> _WHAT YOU HAVE TO DO_
From top to bottom, write out the listing exactly and skip every picture.

> _RECORDS FOR THIS TASK_

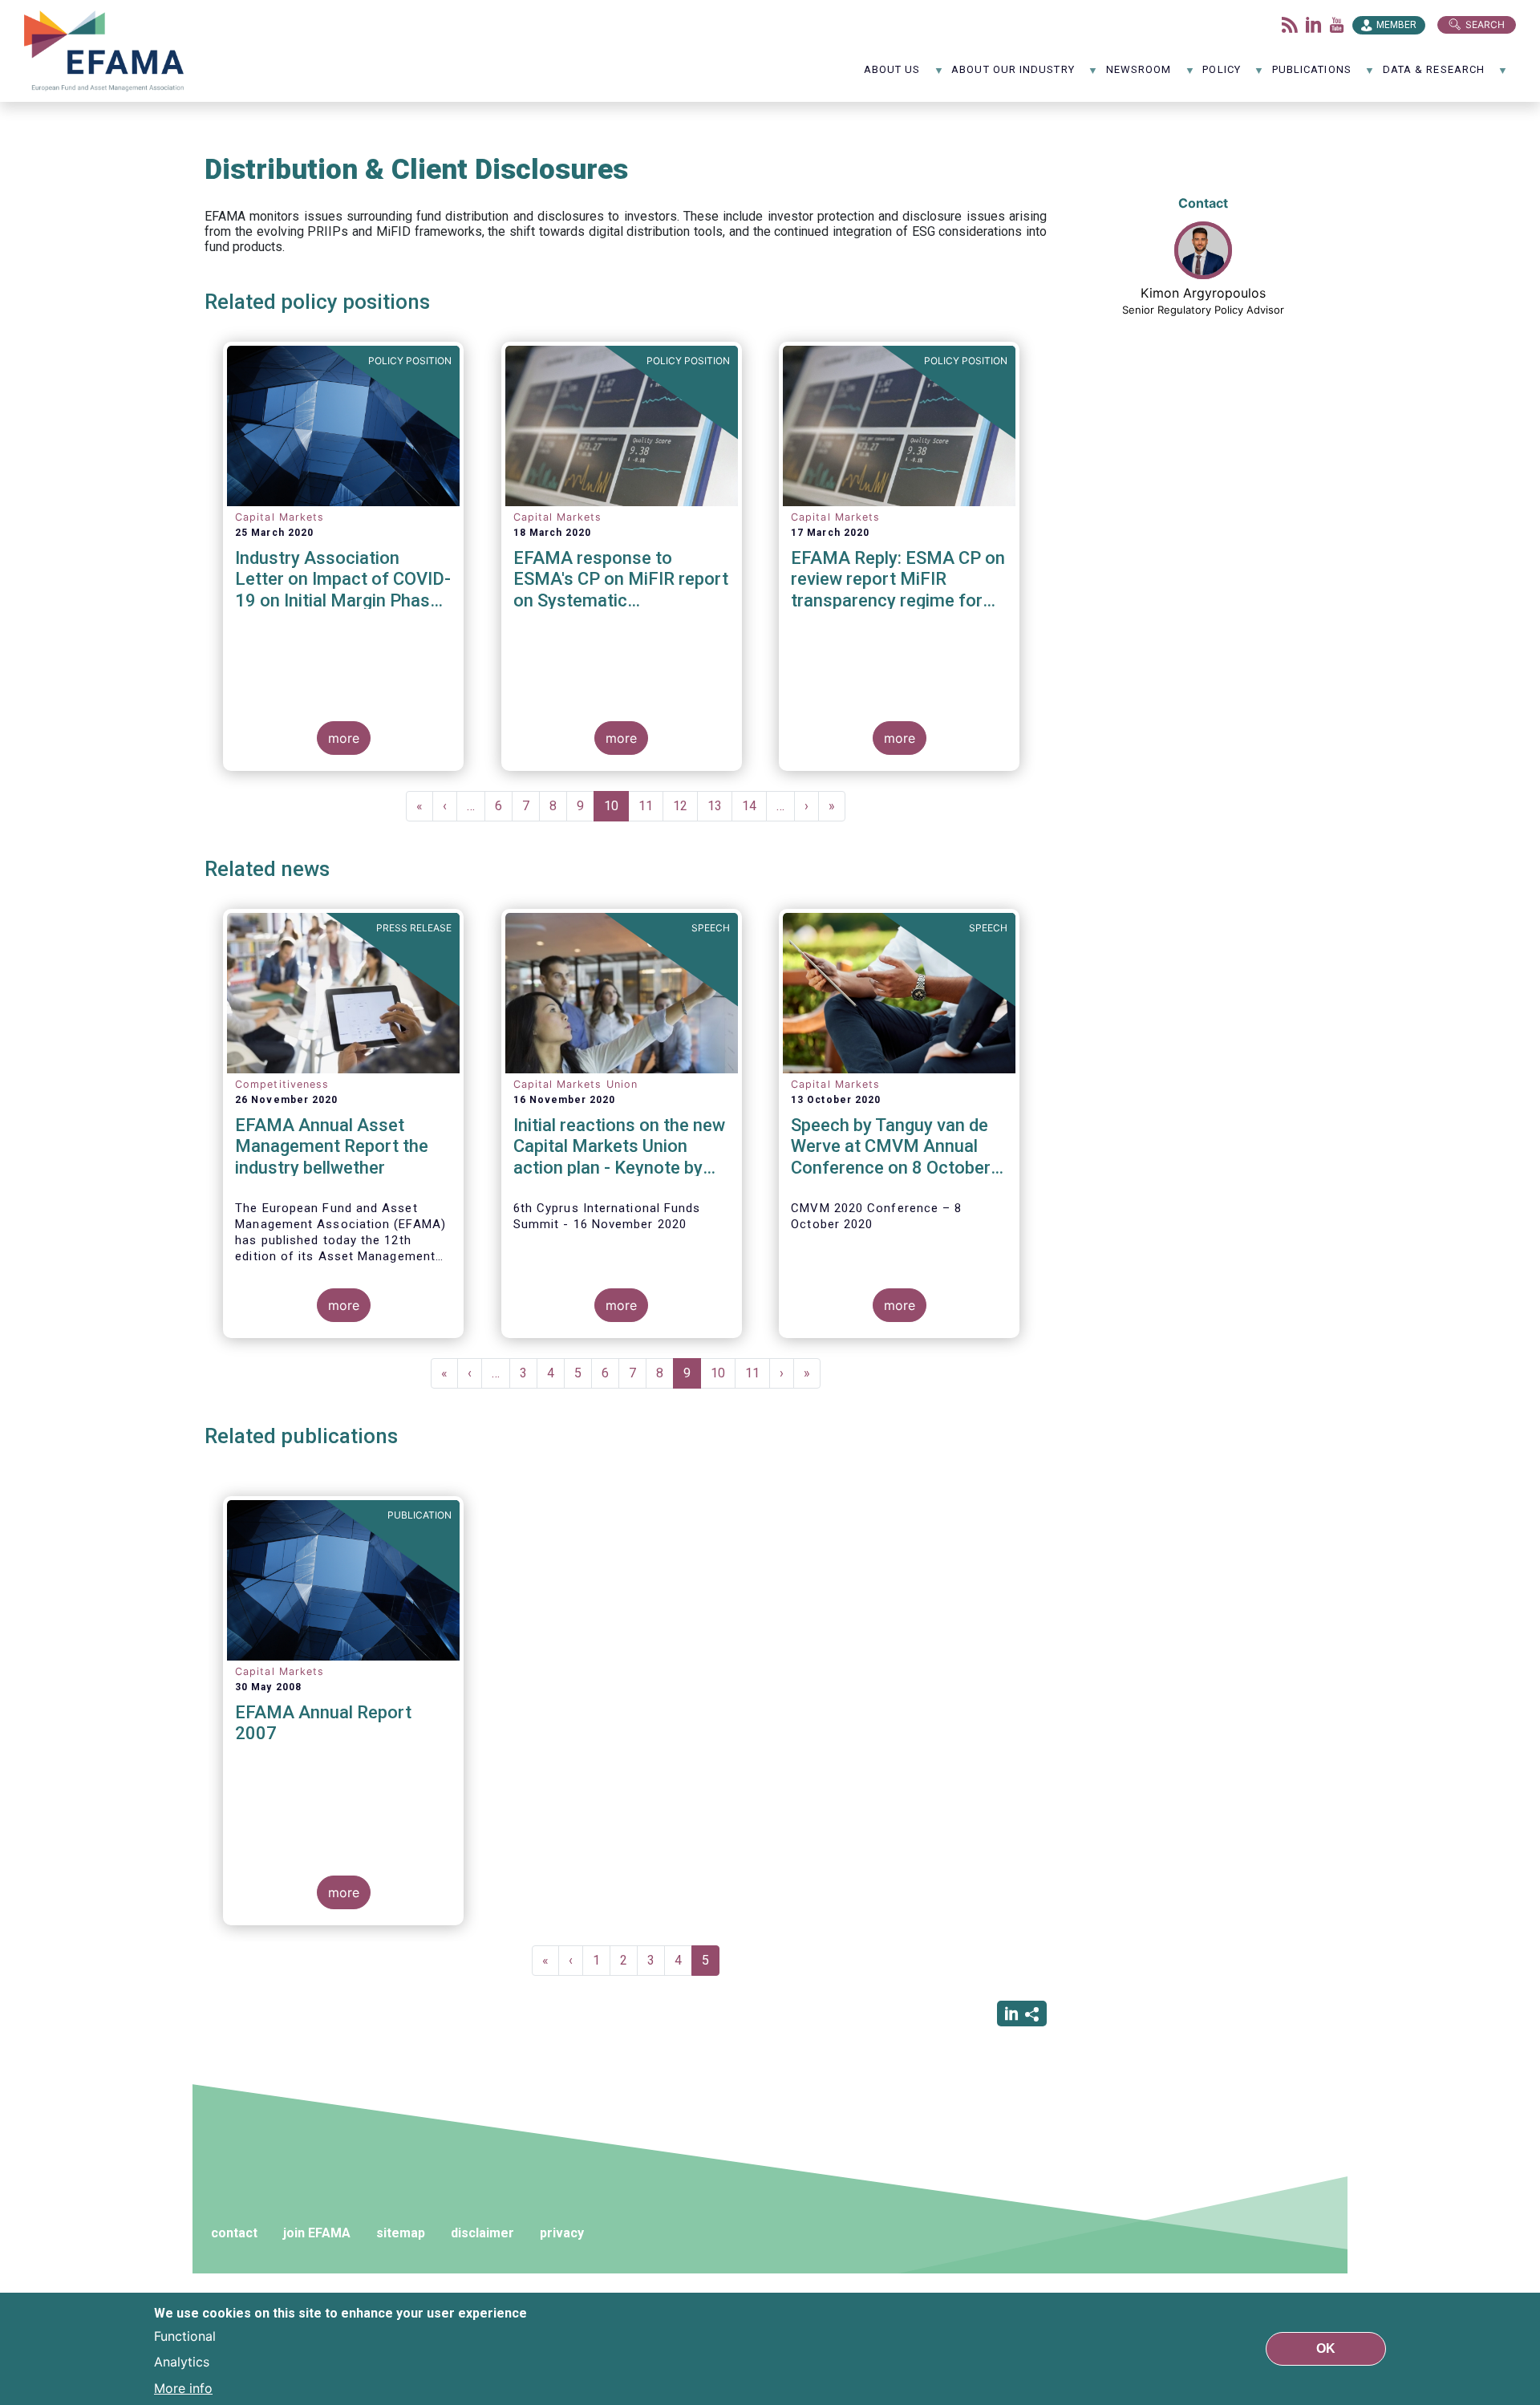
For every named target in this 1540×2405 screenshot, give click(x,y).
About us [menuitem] (892, 75)
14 (754, 805)
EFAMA (107, 50)
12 (685, 805)
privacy (562, 2233)
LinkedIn (1314, 25)
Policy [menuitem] (1221, 75)
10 (616, 809)
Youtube (1337, 25)
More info (183, 2387)
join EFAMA (317, 2233)
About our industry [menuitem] (1012, 75)
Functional (185, 2336)
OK (1325, 2348)
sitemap (400, 2233)
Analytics (181, 2362)
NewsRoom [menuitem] (1139, 75)
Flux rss (1290, 25)
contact (234, 2233)
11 (650, 805)
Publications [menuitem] (1312, 75)
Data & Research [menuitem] (1434, 75)
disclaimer (482, 2233)
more (343, 738)
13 (719, 805)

> _EXERCISE ANSWER_
For every named target in this 1540×2405 screenshot, give click(x,y).
About us [menuitem] (892, 75)
14 (754, 805)
EFAMA (107, 50)
12 (685, 805)
privacy (562, 2233)
LinkedIn (1314, 25)
Policy [menuitem] (1221, 75)
10 (616, 809)
Youtube (1337, 25)
More info (183, 2387)
join EFAMA (317, 2233)
About our industry [menuitem] (1012, 75)
Functional (185, 2336)
OK (1325, 2348)
sitemap (400, 2233)
Analytics (181, 2362)
NewsRoom [menuitem] (1139, 75)
Flux rss (1290, 25)
contact (234, 2233)
11 (650, 805)
Publications [menuitem] (1312, 75)
Data & Research [menuitem] (1434, 75)
disclaimer (482, 2233)
more (343, 738)
13 (719, 805)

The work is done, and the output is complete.